Other movies playing
photo: Saturn Entertainment
The Village (Osada) - Thriller by M Night Shyamalan. Ever since The Sixth Sense, it seemed as if Hollywood wunderkind Shyamalan could do no wrong - at least in the eyes of the public, the studios, and most mainstream critics. But, come on, he's never been as good as they all claim: He's basically a one-trick pony. Indeed, he does know how to create genuine suspense; he suggests terror very well, both visually and aurally. But his movies rely far too much on his patented twist - when, suddenly, not everything is as it appears. By now, the twist is not only expected; it's become a joke. And that's precisely what The Village is. Shyamalan deserves respect for trying to make a different sort of film in some ways - he now opts for prescient political allegory - but his by-now clichéd narrative structure is far too distracting. In any case, the film depicts an isolated American village surrounded by demon-filled woods. Normally the demons don't bother the villagers, but that seems to be changing. But, shockingly, not all is as it seems.
Hellboy - Action by Guillermo del Toro. Ron Perlman stars as Hellboy, a demon summoned from hell by the Third Reich with help from an evil man named Grigori Rasputin (Karel Roden). But Hellboy is captured by the Americans, who, through the guidance of Professor Broom (John Hurt), raise him to become a compassionate young demon. All seems well until Rasputin returns, 60 years after the war, to recruit Hellboy for his latest plan to rule the world. Selma Blair also stars.

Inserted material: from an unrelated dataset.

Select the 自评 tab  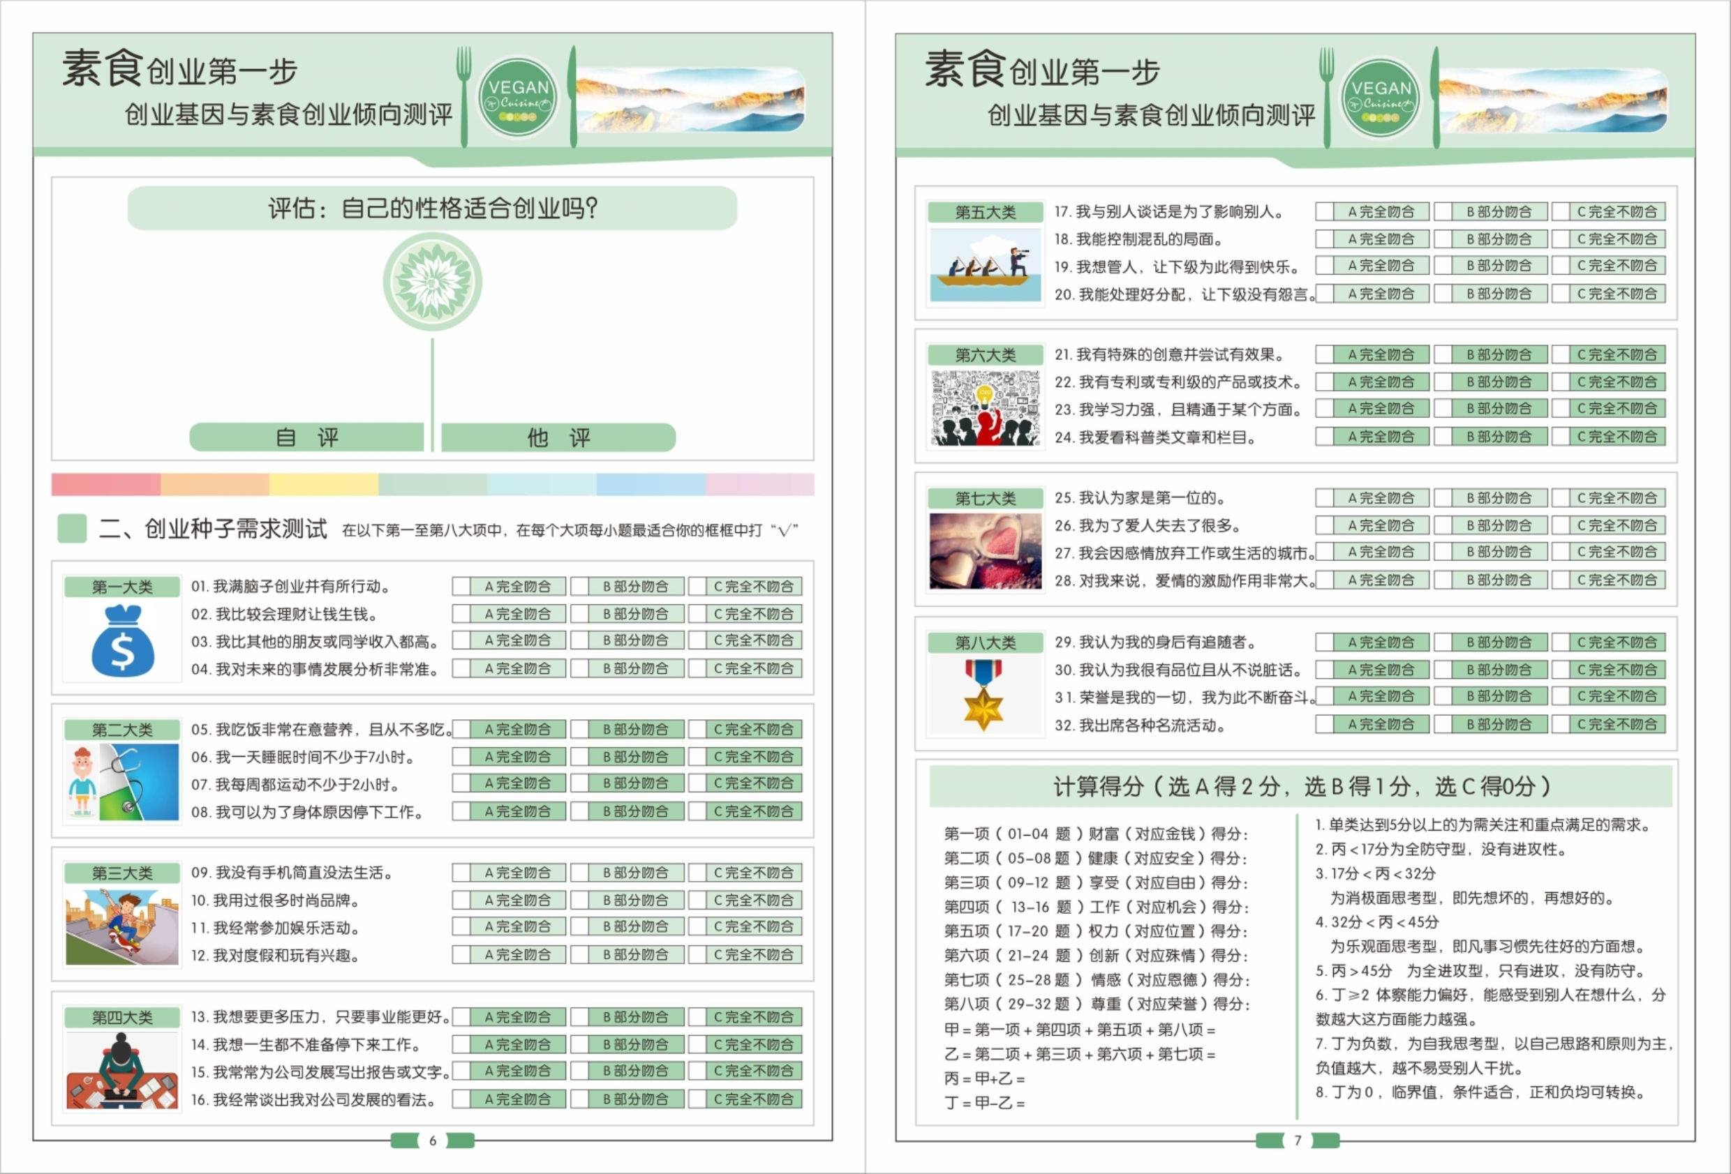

The Terminal (Terminál) - Comedy by Steven Spielberg. Yet again, Spielberg can't seem to decide what he wants to do. At times The Terminal seems an attempt at seriously dealing with September 11, while at other times it reaches for (but misses) the kind of absurd, yet warm, humour found in Wes Anderson's films (Rushmore, The Royal Tenenbaums). Tom Hanks is fine as a man who gets stranded indefinitely at New York's JFK airport after his home country (a non-existent Slavic country) crumbles. But the love story with Catherine Zeta Jones is completely pointless. The supporting players - particularly Stanley Tucci, Diego Luna, and Chi McBride - are the most interesting.
photo: Continental Films
Kill Bill Vol 2 - Action by Quentin Tarantino. Though it still revels in violence and trash, Volume 2 is quiet and contemplative where Volume 1 was loud and unabashedly shallow. Oh, it's still Tarantino and, as such, made for a very limited audience: himself. It remains brutal, irreverent, and full of too many references to fathom. But it's surprisingly relaxed at points; it seems that Quentin has taken note of the fact that so many of the westerns and samurai movies he loves are as much about silence and open space as they are about anything else. It's much more talky and full of information than the first installment. And, once again, Uma Thurman proves his perfect muse. Well, worth seeing.